[Screenshot grounding data]
═══
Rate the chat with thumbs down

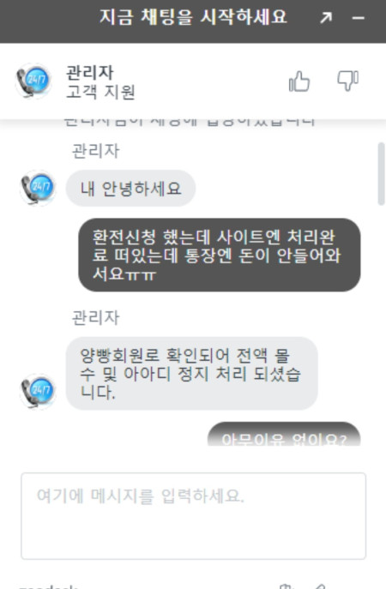pos(347,81)
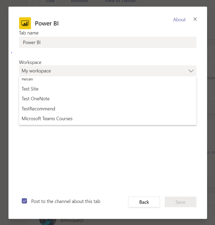This screenshot has width=215, height=225.
Task: Click the Workspace dropdown chevron arrow
Action: point(191,71)
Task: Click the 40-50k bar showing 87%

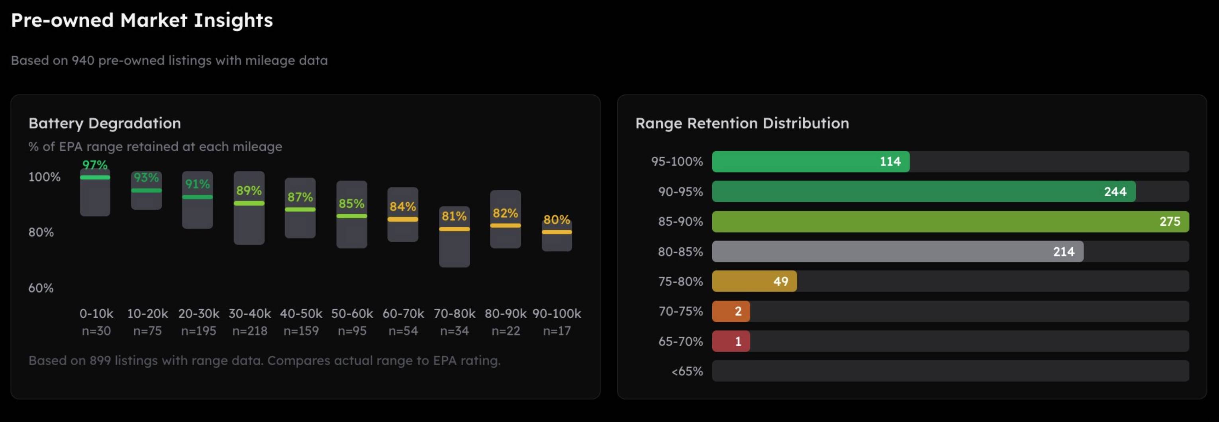Action: [300, 208]
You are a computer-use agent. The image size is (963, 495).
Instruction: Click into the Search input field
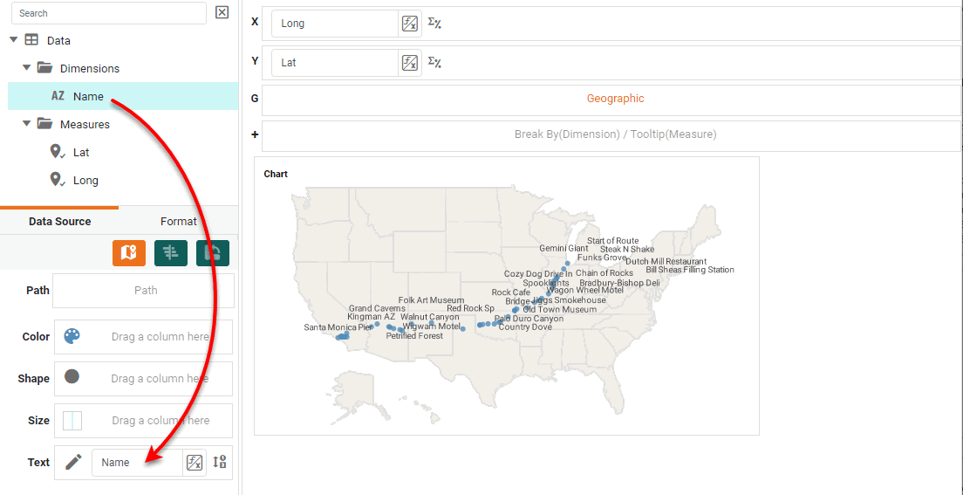tap(109, 13)
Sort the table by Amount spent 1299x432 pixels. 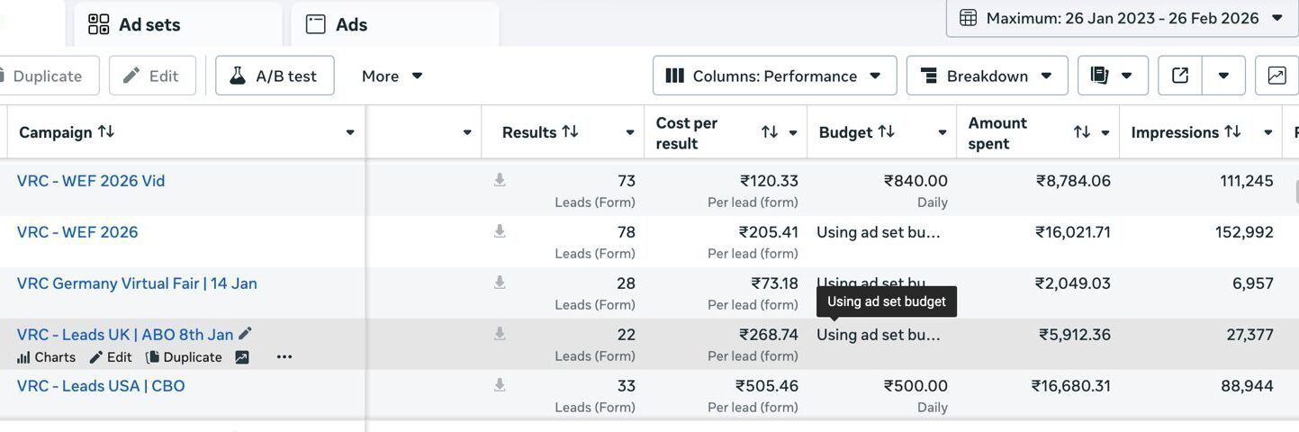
═══
▸ **ABOUT THIS EXERCISE**
Every line in the data above needs to be given again exactly, pictures aside.

▸ **WRITTEN RESPONSE**
Rate the chat with thumbs down

pos(347,81)
This screenshot has width=215, height=225.
Task: Click the Workspace dropdown chevron arrow
Action: point(191,71)
Task: Click the 40-50k bar showing 87%

Action: [300, 208]
You are a computer-use agent. The image size is (963, 495).
Instruction: Click into the Search input field
tap(109, 13)
Sort the table by Amount spent 1299x432 pixels. 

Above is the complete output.